East meets West within just minutes from the famous Champs-Elisées. In an area dominated by Hausmann architecture, a 19th century Chinese pagoda awaits. The unusual building served as the family residence of a Chinese antiques dealer until his death in the late fifties. Today, Pagoda Paris has been fully restored to its former glory and is now open to visitors. Get ready to be transported to the Far East in the heart of Paris!
If you find it difficult to encourage your kids to tag along to any museum, the Tropenmuseum Junior in Amsterdam may provide a solution. This museum lets children experience what it’s like to live in different countries and cultures around the world. Your young ones will be taken on an interactive adventure – and unlike most museums, in this one they can look and touch. And of course, in the meantime parents can visit the adult exhibitions of the Tropenmuseum, which tell stories about universal human themes and cultural differences.

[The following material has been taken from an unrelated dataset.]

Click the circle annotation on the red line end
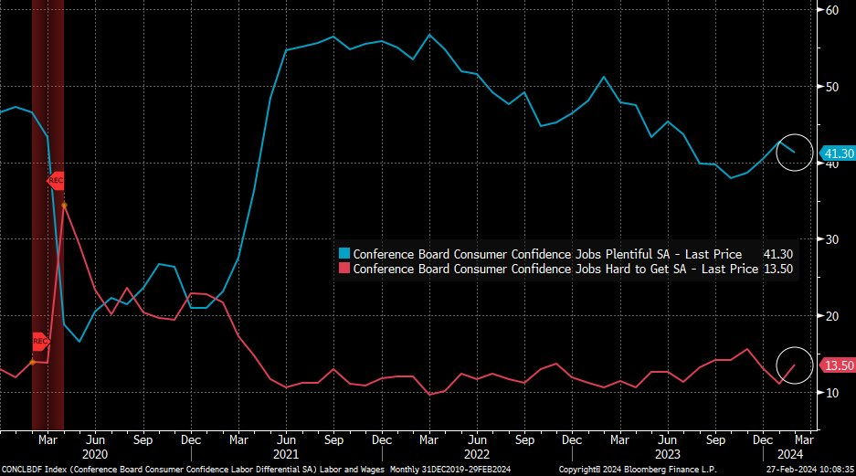Image resolution: width=856 pixels, height=476 pixels. tap(793, 365)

Museum of Broken Relationships
A very quirky theme for a museum, but nonetheless fascinating: the Museum of Broken Relationships in Zagreb, the Croatian capital, displays a collection of mementos that remain after a relationship break-up. Objects from former lovers, love letters turned sour, items that once had great sentimental value… They’ve all found a second home here in Zagreb. Next to each object, the anonymous donor (for this museum is a crowd-sourced project) has written a few words. Strange, emotional and something we can all relate to…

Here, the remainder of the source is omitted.